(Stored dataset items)
# # # #

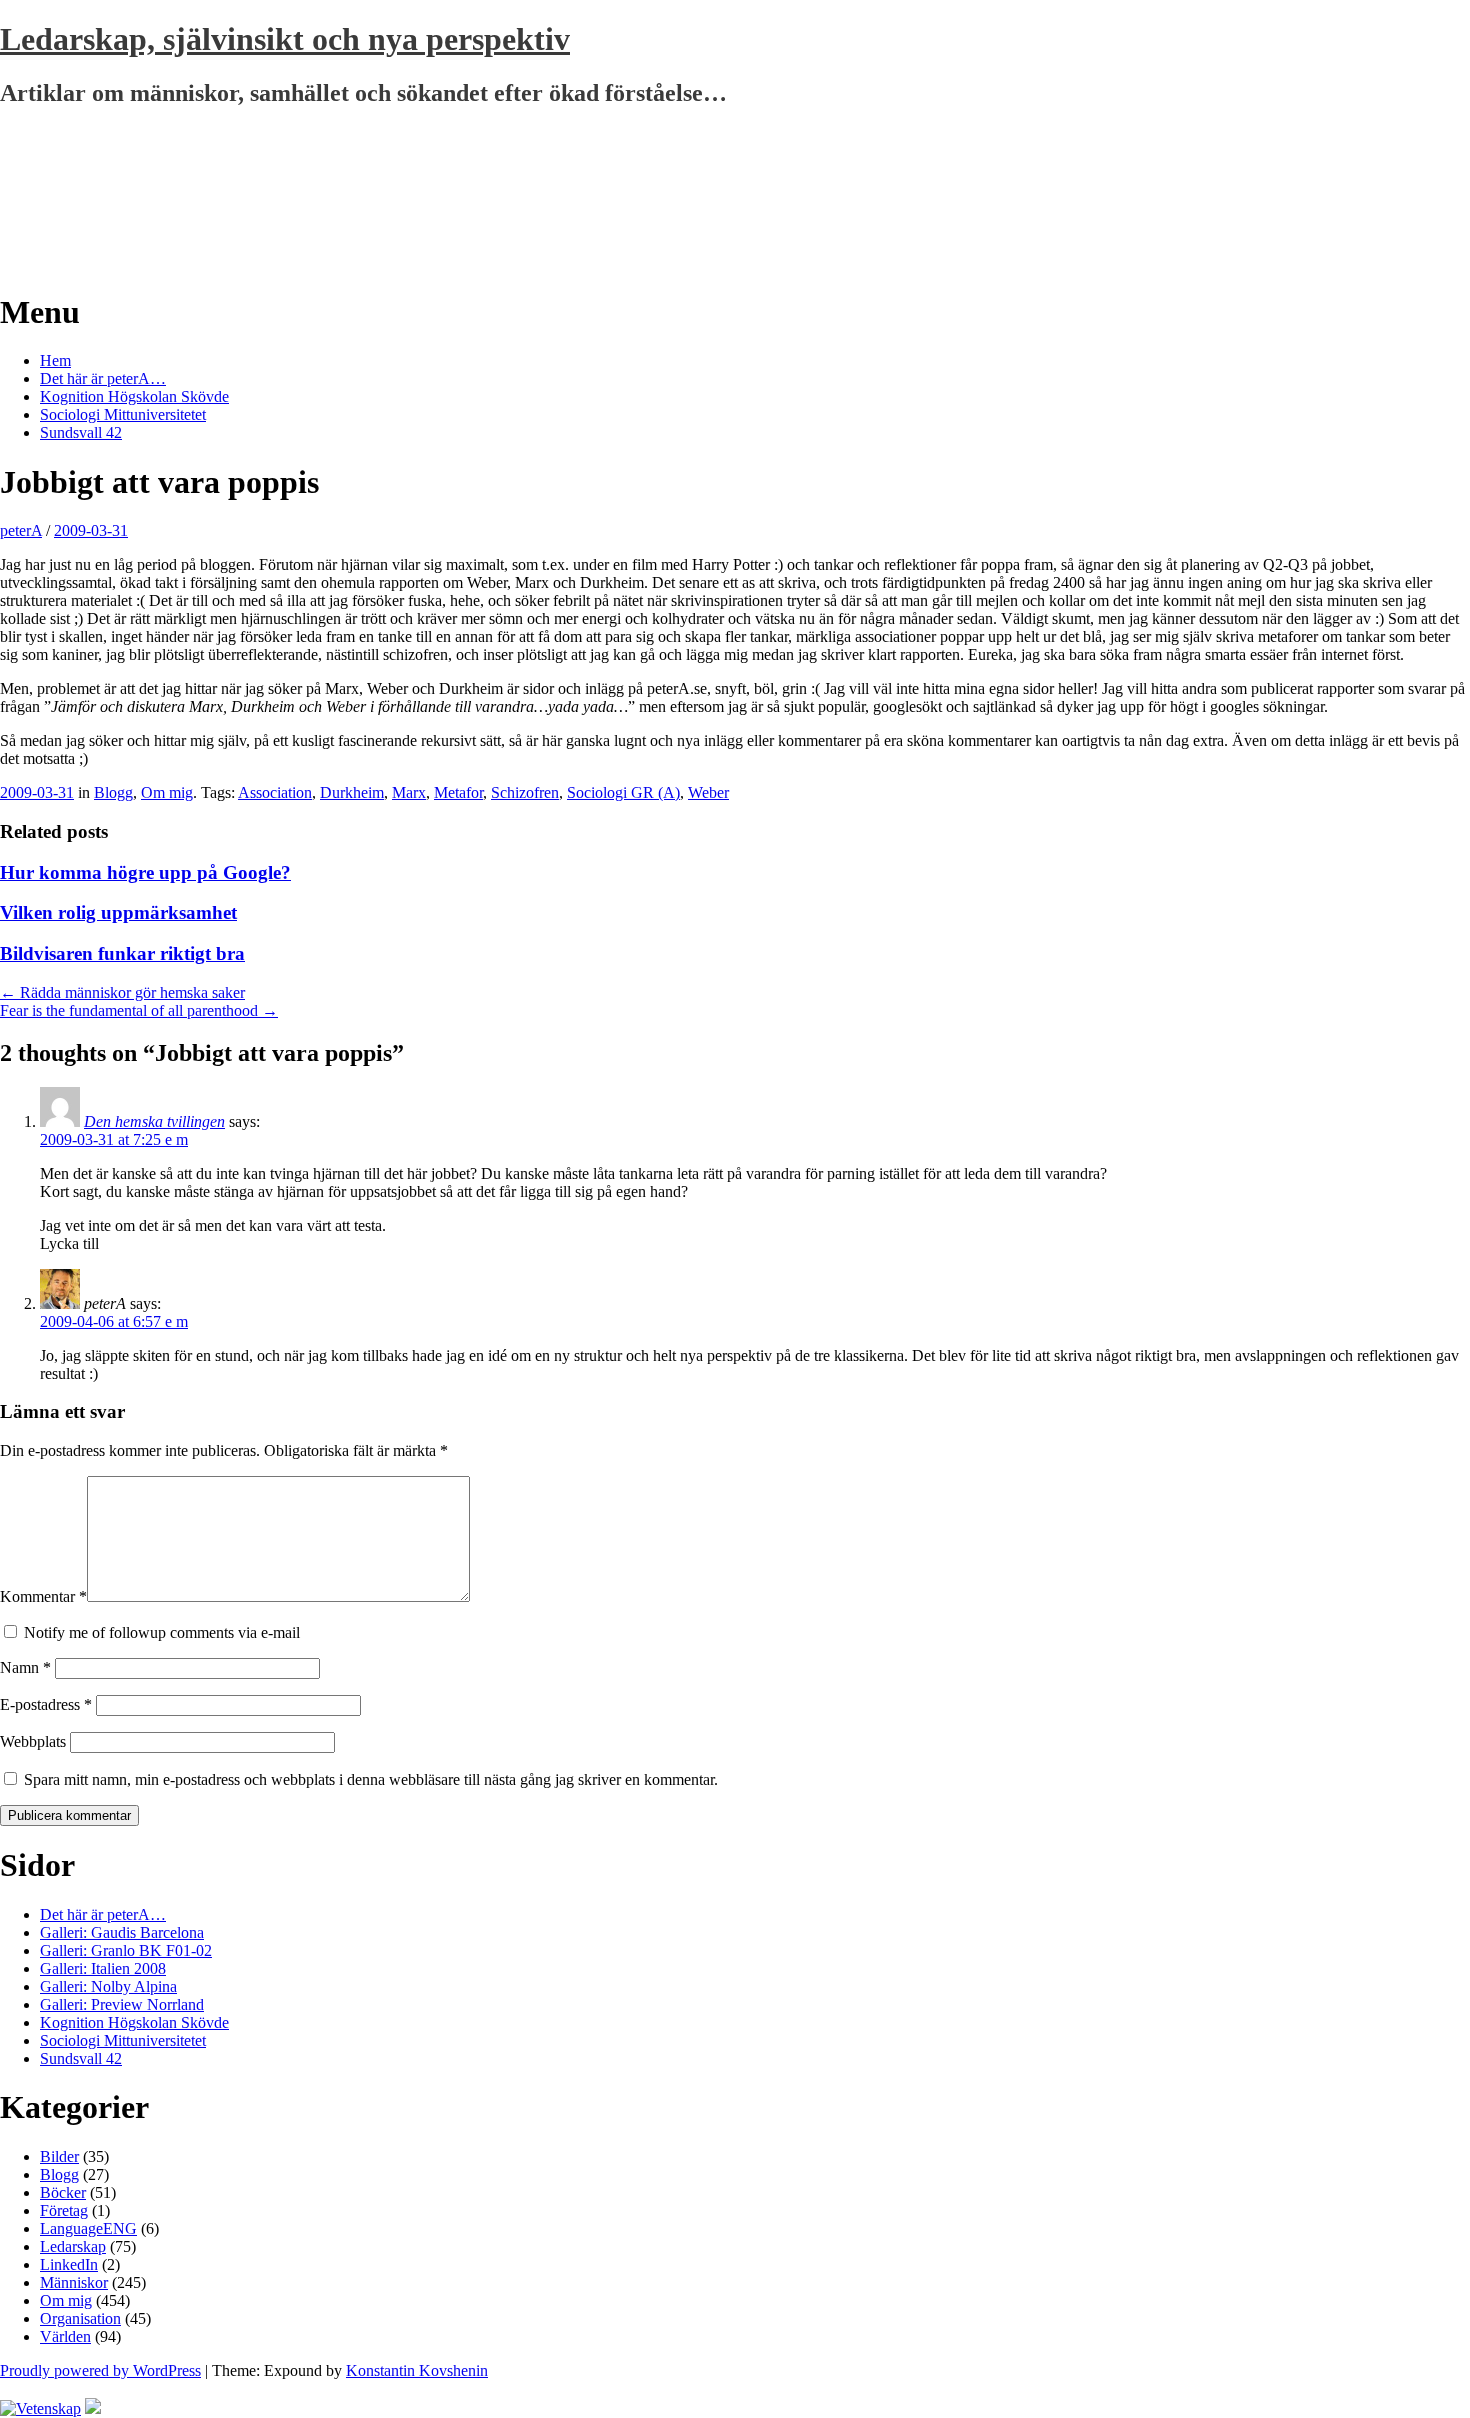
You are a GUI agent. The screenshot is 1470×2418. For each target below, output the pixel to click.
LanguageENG (88, 2228)
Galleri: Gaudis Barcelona (122, 1932)
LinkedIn (69, 2264)
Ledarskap (73, 2246)
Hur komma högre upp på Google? (145, 872)
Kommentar (43, 1596)
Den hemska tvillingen (154, 1121)
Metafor (458, 792)
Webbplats (33, 1741)
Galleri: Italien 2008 (103, 1968)
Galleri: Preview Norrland (122, 2004)
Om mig (167, 792)
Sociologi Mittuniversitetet (123, 414)
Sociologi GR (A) (623, 792)
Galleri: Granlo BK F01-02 (126, 1950)
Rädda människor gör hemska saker (122, 992)
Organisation (80, 2318)
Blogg (113, 792)
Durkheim (352, 792)
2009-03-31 (91, 530)
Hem (55, 360)
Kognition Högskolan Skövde (134, 396)
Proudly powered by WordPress (100, 2370)
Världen (65, 2336)
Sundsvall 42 (81, 432)
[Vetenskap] (40, 2408)
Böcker (63, 2192)
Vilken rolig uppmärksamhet (118, 912)
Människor (74, 2282)
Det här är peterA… (103, 378)
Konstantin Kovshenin (417, 2370)
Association (275, 792)
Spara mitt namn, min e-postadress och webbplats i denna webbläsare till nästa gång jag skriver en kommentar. (371, 1779)
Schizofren (525, 792)
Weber (708, 792)
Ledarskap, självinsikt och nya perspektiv (285, 39)
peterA (21, 530)
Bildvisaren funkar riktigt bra (122, 953)
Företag (64, 2210)
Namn (25, 1667)
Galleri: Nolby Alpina (108, 1986)
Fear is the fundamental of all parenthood (139, 1010)
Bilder (59, 2156)
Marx (409, 792)
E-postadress (46, 1704)
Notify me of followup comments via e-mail (162, 1632)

# # # #

**Problem statement**
Wherever the line holding "Spara mitt namn, min" falls in the entries above, copy exactly from it through the line holding "Bildvisaren funkar riktigt bra (122, 953)", inclusive, and add nothing.

**Your response**
Spara mitt namn, min e-postadress och webbplats i denna webbläsare till nästa gång jag skriver en kommentar. (371, 1779)
Schizofren (525, 792)
Weber (708, 792)
Ledarskap, självinsikt och nya perspektiv (285, 39)
peterA (21, 530)
Bildvisaren funkar riktigt bra (122, 953)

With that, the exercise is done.